There has been many a blog written about both the positives and negatives of automation. My own personal take on this matter, is that the positives do outweigh the negatives, but it all depends on how it is being used. It is a unique tool in your arsenal but be wary of over-valuing! Automation should be done in conjunction with manual testing NOT replace it!

I’ve worked in situations where the whole focus was on automating. Development is done, Test Planning is done, now ‘Script, Damn You, Script’! This extreme focus takes you away from other valuable testing that you could be doing.

Some positives to automation are:

  1. Complex, time-consuming or mundane data setup or test execution can be automated to save time when you need to run it over and over again. Big plus!
  2. With a very stable feature, it provides a good ‘checking’ mechanism to ensure certain behavior still works as expected
  3. Is a great change management tool for picking up change that occurs in your system/product
  4. For a very large product/project, it allows you to have some coverage in an area, where due to time and personnel resources, you may not get to again. You might call that ‘Better Than Nothing Testing (BTNT?)’

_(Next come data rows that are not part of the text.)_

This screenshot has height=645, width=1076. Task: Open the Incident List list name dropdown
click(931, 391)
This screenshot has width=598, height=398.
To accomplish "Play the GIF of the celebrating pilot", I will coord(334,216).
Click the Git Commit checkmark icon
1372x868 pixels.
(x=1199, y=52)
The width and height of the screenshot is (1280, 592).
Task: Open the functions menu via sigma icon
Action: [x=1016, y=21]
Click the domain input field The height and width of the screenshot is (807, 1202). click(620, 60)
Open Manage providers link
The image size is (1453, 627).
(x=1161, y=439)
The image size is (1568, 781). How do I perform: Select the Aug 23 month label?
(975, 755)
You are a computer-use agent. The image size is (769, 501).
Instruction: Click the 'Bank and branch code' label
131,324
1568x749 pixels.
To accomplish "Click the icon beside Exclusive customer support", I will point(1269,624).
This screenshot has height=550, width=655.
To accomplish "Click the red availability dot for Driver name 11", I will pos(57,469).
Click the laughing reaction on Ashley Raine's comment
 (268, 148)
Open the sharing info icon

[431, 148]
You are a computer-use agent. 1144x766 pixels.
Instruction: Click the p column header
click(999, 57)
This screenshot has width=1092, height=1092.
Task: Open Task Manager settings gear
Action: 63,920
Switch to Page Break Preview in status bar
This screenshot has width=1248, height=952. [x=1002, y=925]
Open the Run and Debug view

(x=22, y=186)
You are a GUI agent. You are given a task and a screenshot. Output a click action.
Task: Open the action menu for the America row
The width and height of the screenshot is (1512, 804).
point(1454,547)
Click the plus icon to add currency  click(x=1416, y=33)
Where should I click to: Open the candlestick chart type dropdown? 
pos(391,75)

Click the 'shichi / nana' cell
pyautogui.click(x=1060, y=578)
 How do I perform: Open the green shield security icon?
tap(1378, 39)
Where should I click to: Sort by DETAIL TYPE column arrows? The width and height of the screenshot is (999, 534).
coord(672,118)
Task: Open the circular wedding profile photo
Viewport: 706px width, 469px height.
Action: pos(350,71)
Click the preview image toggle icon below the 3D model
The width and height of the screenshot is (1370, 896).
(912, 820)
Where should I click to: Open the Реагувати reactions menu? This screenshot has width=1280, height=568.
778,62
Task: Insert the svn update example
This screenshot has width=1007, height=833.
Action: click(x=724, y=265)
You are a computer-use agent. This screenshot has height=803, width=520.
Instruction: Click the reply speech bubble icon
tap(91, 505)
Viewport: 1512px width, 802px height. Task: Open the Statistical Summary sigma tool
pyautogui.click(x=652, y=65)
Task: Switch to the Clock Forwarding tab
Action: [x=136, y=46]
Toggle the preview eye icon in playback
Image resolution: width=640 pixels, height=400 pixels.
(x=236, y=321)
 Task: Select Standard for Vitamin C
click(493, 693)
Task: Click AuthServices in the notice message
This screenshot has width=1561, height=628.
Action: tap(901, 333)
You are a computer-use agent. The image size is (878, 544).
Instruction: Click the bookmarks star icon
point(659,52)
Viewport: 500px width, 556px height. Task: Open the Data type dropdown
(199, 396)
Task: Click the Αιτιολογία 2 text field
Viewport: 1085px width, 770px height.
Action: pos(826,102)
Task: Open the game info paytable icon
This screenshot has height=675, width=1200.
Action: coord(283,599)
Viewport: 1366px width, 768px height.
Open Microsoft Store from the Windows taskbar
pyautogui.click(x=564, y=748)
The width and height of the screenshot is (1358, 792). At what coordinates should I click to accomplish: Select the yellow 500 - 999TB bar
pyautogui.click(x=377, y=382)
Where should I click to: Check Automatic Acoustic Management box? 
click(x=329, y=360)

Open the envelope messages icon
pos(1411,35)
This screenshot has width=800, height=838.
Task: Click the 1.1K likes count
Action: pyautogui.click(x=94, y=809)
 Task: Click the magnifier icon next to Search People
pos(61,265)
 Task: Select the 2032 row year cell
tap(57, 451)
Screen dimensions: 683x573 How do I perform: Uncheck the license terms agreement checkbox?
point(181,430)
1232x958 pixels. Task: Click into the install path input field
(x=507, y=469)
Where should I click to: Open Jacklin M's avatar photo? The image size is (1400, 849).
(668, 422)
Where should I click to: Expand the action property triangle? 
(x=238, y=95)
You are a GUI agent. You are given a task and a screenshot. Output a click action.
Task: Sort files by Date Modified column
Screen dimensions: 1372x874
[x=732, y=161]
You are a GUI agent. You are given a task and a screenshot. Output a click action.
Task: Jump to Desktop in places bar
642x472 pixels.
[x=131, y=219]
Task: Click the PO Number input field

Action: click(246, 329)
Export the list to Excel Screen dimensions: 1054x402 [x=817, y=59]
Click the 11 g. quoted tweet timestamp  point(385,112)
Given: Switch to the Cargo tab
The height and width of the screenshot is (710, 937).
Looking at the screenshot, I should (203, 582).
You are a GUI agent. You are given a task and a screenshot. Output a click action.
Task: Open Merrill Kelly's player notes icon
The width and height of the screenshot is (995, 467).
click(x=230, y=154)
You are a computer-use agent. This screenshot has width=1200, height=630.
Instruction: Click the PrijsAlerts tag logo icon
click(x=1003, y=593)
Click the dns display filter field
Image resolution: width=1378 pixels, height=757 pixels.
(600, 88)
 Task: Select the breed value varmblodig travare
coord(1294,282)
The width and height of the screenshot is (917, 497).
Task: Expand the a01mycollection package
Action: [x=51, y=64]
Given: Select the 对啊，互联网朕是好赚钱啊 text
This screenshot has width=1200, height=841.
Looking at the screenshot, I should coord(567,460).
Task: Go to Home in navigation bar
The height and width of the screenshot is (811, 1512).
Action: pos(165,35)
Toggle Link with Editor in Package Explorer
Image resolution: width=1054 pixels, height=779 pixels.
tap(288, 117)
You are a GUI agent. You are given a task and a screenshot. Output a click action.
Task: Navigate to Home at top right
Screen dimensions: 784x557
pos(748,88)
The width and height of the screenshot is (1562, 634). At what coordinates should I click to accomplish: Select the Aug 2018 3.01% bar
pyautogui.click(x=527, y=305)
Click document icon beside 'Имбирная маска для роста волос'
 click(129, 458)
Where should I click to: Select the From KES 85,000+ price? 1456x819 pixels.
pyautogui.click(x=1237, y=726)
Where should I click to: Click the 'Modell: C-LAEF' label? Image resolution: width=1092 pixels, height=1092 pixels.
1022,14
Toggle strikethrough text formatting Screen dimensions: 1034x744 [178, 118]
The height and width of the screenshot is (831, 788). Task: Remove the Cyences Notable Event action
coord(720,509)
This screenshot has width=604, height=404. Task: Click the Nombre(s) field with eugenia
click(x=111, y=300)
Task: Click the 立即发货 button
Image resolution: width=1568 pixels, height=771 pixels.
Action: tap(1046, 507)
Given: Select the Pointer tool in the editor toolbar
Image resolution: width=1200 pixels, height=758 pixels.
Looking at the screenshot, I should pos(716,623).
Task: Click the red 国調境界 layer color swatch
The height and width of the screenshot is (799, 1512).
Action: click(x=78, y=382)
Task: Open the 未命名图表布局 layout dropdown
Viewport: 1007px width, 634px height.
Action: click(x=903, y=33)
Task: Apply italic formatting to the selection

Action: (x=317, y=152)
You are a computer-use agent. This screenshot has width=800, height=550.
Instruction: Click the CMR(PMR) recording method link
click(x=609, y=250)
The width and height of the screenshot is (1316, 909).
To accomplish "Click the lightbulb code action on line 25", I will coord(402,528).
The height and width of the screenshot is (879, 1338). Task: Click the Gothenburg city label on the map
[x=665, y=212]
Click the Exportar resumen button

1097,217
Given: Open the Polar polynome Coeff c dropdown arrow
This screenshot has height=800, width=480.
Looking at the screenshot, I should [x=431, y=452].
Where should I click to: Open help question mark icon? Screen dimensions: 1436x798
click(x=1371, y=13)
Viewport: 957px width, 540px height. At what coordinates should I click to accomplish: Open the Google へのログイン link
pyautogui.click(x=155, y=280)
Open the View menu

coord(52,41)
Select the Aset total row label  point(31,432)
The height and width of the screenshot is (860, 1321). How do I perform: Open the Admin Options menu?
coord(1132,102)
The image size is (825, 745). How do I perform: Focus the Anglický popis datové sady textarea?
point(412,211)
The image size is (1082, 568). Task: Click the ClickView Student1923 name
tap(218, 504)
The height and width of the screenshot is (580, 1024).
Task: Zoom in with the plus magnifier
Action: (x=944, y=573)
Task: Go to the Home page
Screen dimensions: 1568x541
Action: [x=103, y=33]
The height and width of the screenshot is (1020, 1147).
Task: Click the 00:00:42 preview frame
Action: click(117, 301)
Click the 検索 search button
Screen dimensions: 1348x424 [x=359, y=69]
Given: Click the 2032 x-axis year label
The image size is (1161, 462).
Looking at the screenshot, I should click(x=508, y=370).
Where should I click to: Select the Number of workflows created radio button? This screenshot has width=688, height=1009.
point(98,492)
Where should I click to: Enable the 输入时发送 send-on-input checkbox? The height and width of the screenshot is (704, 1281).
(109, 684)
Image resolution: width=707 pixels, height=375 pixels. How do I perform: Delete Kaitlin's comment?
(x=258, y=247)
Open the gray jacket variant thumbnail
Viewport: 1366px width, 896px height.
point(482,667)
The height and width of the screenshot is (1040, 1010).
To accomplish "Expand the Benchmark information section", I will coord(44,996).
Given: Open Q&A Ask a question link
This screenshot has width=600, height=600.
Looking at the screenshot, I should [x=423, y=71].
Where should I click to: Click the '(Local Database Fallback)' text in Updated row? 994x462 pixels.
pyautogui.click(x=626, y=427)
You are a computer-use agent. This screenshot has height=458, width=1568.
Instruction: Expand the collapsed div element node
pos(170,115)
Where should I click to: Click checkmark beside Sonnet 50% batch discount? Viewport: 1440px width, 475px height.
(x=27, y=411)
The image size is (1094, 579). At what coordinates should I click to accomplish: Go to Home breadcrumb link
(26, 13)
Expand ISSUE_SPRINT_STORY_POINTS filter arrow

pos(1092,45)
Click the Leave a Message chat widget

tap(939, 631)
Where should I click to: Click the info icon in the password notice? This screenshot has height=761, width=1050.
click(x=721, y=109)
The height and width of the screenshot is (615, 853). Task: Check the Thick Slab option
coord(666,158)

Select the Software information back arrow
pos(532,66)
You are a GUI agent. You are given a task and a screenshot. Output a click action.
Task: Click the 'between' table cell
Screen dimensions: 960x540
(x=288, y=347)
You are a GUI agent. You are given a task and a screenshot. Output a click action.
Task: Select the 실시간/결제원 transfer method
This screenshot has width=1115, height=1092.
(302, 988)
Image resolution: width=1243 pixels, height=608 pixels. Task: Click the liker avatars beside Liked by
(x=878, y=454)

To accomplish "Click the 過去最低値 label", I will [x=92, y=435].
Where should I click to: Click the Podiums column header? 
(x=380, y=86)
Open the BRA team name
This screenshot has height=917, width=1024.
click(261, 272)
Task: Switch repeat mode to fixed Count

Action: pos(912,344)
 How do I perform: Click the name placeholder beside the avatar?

Some negatives to automation are:

  1. Provides a false sense of ‘quality’ of your product, when too much emphasis is put into the scripted tests
  2. Difficult to maintain, especially with a volatile product that is in flux
  3. Time spent investigating possible failures quite often results in ‘change’ not ‘defects’ (cost vs. benefit)
  4. Tests may indicate ‘PASS’ but may no longer be valid or applicable anymore (see #1)

If the amount of time spent automating, maintaining, re-working, scrapping, reviewing scripts far outweigh the benefits, it makes sense to constantly review your process and make adjustments. Automation should provide you with useful information and have value. If it, consistently over time, is not providing worthwhile information (and/or defects), it is time for a change. It should also not be an all-consuming process!

Change can be a very daunting thing.

How do you balance manual and automated testing? Very good question, and is one that you should constantly be striving to find the answer to. Constantly review what you are trying to accomplish with the automation and adjust accordingly.

Since being exposed to context-driven testing, exploratory testing, agile, and the whole testing community as a whole, it certainly has opened my eyes to the future of testing. It is an exciting thing to be involved in, and to help invoke change in the way things are done.

8 thoughts on “Automation – is it really worth it?

  1. Do checks (automated tests) that pass offer value to a company? I find they often offer a false sense of confidence in the software, let alone addressing the quality of the problems the software is meant to solve.

    In my opinion, the value of checks really comes out when they do not pass. This is where they give opportunity to obtaining new information. If a check fails and provides no useful information to any stakeholder, then remove that check: it is more of a cost in maintenance than it is beneficial.

    What are your thoughts on the benefits of passing checks?

    • Do tests that pass, provide useful valuable information? Sure they do. They help provide coverage for certain paths through your product (happy?) and help detect change. As I mentioned in my blog, it also provides at a least some coverage that you otherwise may not get around to. As you mentioned, they do also provide a false sense of assurance of quality as well. To say we have 100% code coverage or 96% of automated tests pass, are kind of meaningless numbers on their own. The key is to make accurate, informed decisions as to what the automation coverage is really attempting to do and help supplement it with other modes of testing.

      How to report on all that is a whole other matter 🙂

  2. Good point. They do provide coverage of fixed paths through the software.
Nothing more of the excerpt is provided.